I love odd contradictions between a researcher’s interest and their locations – a local example is that geologically stable Grand Forks – just about the flattest place on earth – was the original home for the website Volcano World. Somewhat sadly, the researcher who created it has moved on to the more jiggly state of Oregon, so I can’t just walk down the street to meet him anymore. It was natural that this story would somehow find a spot in this blog. I’ve been to Brookings and it is a lovely, but very rural community. I can’t imagine anyplace less oceanic, unless you are talking about “seas of corn and soybeans.” There may be a research university in a smaller community than Brookings, but I am hard pressed to think of one.
In landlocked South Dakota, hundreds of miles and 1,600 feet of elevation from the nearest ocean, South Dakota State University professor Francis Ting studies the structure of breaking waves like those that pound the world’s coastlines. It’s not as odd as it sounds, given the fact that Ting worked previously as a postdoctoral research fellow at the University of Delaware Center for Applied Coastal Research. “You see this wave breaking at the beach, and you just fall in love with it,” Ting said.
South Dakota offers few opportunities to study breaking waves at the beach, so Ting makes his own in the lab. He uses a 92-foot flume in the SDSU College of Engineering Fluid Mechanics Laboratory. The flume is a Plexiglas tank equipped with a computer-controlled wave maker. A measurement system consisting of a laser and two cameras captures the fluid motion produced by the waves as they break on a sloping bottom. “A plane slope is the first step toward mimicking a beach in nature, although in this case it doesn’t have sediment,” Ting said. “That makes it easier to study the motion of the fluid without worrying about the sediment-transport aspects of it.”
Just as stormy conditions in the atmosphere sometimes produce the energetic local structures known as tornadoes, Ting said, breaking waves, too, have structure. “The turbulence generated by the breaking waves has structure to it like a tornado in a storm,” Ting said. “The objective of the research is to identify the structures, what do they look like, how strong is the velocity, how big are these structures, and how long do they last — their temporal extent. Currently there’s very limited information on what is the flow structure produced as the wave breaks.”
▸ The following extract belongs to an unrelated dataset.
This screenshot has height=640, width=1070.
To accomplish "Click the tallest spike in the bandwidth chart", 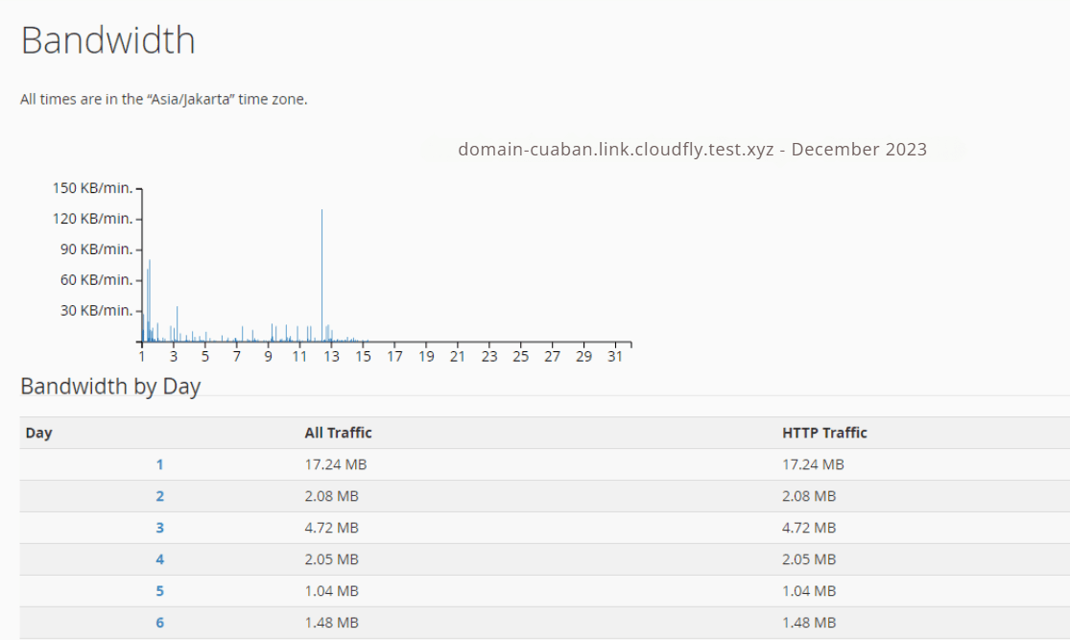I will [x=321, y=273].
With the help of a grant of $214,628 from the National Science Foundation, Ting, in SDSU’s Department of Civil and Environmental Engineering, has carried out extensive studies to try to answer those questions. The first step was to study a single wave. “We found that the dominant structure consists of a downburst of turbulence. It’s quite logical. The wave impinges on the water surface as it breaks and then the jet of the breaking wave continues to move downward toward the bottom like someone pouring water into a pond.” However, the downburst doesn’t just stay in the form of a jet of fluid but bends and rotates and creates vortices. Each downburst consisted of a core of downward flow accompanied by two spiraling flows, or vortices, that rotate in opposite directions to each other.
From measurements Ting and his students were able to identify the spacing of these structures and determine approximately how often they are generated. From a single wave they moved on to study a periodic wave that consists of many identical waves breaking one after another. Ting said it’s important to study a wave train because it produces two effects that don’t occur with a single wave — the interaction of structures from successive waves, and the current known as the undertow. That current sometimes forces the flow structures within waves to change positions, Ting said.
Ting’s study found there are important differences in how two different types of breaking waves responded to the undertow. In plunging waves, like those with the curled crests that surfers ride, downbursts could overcome the effect of the undertow and carry turbulence onshore. But in spilling waves — those in which the wave crest becomes unstable and water begins to fall down the front of the wave like a landslide — downbursts were quickly carried offshore by the undertow. Ting said these findings are consistent with what coastal engineers have observed: that plunging waves tend to build up beaches, while spilling waves tend to tear them down. “The detailed mechanism still has to be determined. It hasn’t been determined yet,” Ting said.
Ting said the logical next step would be to carry out similar experiments that include sediment to determine exactly how different types of breaking waves transport sediment. The work could lead to tools — in this case, computer models — that would help civil engineers and coastal managers better understand the different scenarios in which waves breaking on beaches erode or deposit sediments. Ting needs additional instruments that can measure sediment transport before he can carry out that work. He’s pursuing funding to get that equipment and carry out those experiments.
Ironically, Ting is building South Dakota State University’s reputation in the meantime as the source of some important research that could find applications such as protecting beachfront property — not exactly the sort of thing for which South Dakota scientists are best known.
Ting’s lab was established with funding from the National Science Foundation, the Office of Naval Research, and South Dakota EPSCoR, the Experimental Program to Stimulate Competitive Research.